The students that adopted the volleyball team are nicknamed the Tark Sharks (after their home, Tarkington Residence Hall), and with 106 members they make up the largest Purdueligan group. They’re also the most organized—students arrive at matches early to distribute pre-printed cheers, and they even collect dues from each member and use the money to travel to away games.

Since the adopt-a-sport groups are sanctioned by the athletic department, they’re encouraged to be as supportive as possible but never to cross the line that separates loud and spirited from vulgar and abusive. "Before the season begins, we communicate our expectation that they always keep things clean, because we consider our home events to be a family environment," says Fetzer. "We want them to be crazy, noisy fans having fun, but we don’t want them cursing or heckling individual players. We encourage them to be a positive influence for the team and a good role model for other fans, and they’ve been really good about it."

To ensure that students honor their attendance commitment, ID cards are swiped at each event, and any who don’t meet the season requirement are charged five dollars for their T-shirt. But Fetzer says students hold each other accountable within their group, so the turnouts are consistently high.
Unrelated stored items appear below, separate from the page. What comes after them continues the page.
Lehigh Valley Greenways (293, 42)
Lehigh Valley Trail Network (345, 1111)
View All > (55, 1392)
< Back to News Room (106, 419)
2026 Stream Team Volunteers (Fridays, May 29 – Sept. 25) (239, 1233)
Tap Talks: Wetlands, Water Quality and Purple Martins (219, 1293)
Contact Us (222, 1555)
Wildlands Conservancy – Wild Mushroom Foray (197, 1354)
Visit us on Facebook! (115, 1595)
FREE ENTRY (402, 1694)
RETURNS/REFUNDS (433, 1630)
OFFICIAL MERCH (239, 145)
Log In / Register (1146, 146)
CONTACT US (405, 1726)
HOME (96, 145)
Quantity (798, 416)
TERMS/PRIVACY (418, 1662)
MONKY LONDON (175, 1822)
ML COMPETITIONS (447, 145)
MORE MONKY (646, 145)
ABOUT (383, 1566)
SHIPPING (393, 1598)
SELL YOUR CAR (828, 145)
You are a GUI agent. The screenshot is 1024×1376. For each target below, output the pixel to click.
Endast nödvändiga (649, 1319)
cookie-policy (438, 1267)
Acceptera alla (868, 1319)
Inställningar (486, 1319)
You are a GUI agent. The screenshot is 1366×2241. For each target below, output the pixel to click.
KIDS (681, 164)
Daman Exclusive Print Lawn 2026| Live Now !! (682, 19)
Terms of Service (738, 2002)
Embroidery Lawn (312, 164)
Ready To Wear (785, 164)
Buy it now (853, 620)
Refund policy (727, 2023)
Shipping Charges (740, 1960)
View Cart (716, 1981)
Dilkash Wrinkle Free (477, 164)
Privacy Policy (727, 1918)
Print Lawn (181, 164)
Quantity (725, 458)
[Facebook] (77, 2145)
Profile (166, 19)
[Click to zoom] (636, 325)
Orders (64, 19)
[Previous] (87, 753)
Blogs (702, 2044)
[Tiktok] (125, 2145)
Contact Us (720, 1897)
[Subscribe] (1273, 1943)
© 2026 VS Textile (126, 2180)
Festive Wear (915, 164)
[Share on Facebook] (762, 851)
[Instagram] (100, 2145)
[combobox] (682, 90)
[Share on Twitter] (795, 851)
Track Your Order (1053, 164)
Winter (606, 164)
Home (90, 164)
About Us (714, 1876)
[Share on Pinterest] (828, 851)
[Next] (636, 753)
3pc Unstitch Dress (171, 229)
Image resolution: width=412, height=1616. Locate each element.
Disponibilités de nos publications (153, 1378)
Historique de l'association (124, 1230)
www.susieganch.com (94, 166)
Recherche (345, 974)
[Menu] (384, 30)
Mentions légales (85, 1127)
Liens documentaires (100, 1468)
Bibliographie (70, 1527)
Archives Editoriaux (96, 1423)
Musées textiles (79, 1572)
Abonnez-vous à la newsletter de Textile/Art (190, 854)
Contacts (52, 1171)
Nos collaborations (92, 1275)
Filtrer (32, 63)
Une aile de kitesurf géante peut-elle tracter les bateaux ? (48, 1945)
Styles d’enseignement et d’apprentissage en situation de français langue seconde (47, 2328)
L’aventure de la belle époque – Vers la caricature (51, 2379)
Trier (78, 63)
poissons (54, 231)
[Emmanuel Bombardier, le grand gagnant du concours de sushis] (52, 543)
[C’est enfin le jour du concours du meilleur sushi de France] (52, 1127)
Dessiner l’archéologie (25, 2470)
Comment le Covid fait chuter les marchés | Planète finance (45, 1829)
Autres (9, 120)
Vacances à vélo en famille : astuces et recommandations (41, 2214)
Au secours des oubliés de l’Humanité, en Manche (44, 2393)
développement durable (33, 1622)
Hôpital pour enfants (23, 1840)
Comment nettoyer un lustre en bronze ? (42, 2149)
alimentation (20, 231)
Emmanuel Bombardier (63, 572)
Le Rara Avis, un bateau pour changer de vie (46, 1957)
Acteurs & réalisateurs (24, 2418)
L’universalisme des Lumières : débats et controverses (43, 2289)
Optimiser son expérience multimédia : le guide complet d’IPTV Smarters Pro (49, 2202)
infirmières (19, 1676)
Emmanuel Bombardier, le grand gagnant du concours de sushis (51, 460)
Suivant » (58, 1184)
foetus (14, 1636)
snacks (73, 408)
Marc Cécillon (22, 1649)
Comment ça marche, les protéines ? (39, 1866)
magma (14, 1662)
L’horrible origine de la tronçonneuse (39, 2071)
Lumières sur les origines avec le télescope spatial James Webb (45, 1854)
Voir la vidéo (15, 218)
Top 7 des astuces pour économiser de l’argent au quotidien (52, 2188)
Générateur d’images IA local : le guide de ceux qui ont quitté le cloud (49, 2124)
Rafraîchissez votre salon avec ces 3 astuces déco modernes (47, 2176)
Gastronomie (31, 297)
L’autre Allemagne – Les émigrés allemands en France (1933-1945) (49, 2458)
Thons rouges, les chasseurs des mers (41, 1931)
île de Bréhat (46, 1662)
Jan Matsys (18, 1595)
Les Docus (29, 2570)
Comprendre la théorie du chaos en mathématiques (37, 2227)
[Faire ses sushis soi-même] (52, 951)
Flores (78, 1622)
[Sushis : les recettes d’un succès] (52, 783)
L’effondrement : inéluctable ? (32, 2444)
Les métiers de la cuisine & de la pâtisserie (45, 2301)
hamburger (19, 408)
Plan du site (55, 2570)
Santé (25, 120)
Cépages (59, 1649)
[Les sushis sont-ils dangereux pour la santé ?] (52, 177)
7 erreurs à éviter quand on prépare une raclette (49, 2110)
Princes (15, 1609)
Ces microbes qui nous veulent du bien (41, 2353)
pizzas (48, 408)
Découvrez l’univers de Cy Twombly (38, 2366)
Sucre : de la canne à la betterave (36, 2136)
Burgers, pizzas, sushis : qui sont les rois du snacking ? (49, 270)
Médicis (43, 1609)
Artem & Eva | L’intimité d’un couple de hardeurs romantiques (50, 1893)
"Last year we had some guys who didn’t come out to a women’s tennis match, and one of our interns e-mailed them to say that this was unacceptable," she says. "The guys felt so bad, they wrote an apology and bought a flower for every person on the tennis team. The players were so pleased to see that these guys really cared, they made cookies and brownies for them before all the rest of their home matches."

Other teams have shown appreciation for their groups in different ways. The soccer team spent a night bowling with its adoptive group, and the volleyball team heads to Tarkington Hall once a month for a barbeque with the Tark Sharks. And in all sports, the P.A. announcer at each event takes a moment to thank the Purdueligans for showing up to support their team.

The adopt-a-sport program has been so successful in bolstering student attendance that Fetzer says many coaches at Purdue now view it as their number-one promotional tool. "When we have our preseason meetings with coaches, the first question we’re getting now is, ‘What groups have us this season?’" she says. "They saw how great it could be last year, and so this year they don’t ask how we’re going to advertise or how we’re promoting their team—they want to know who is adopting them."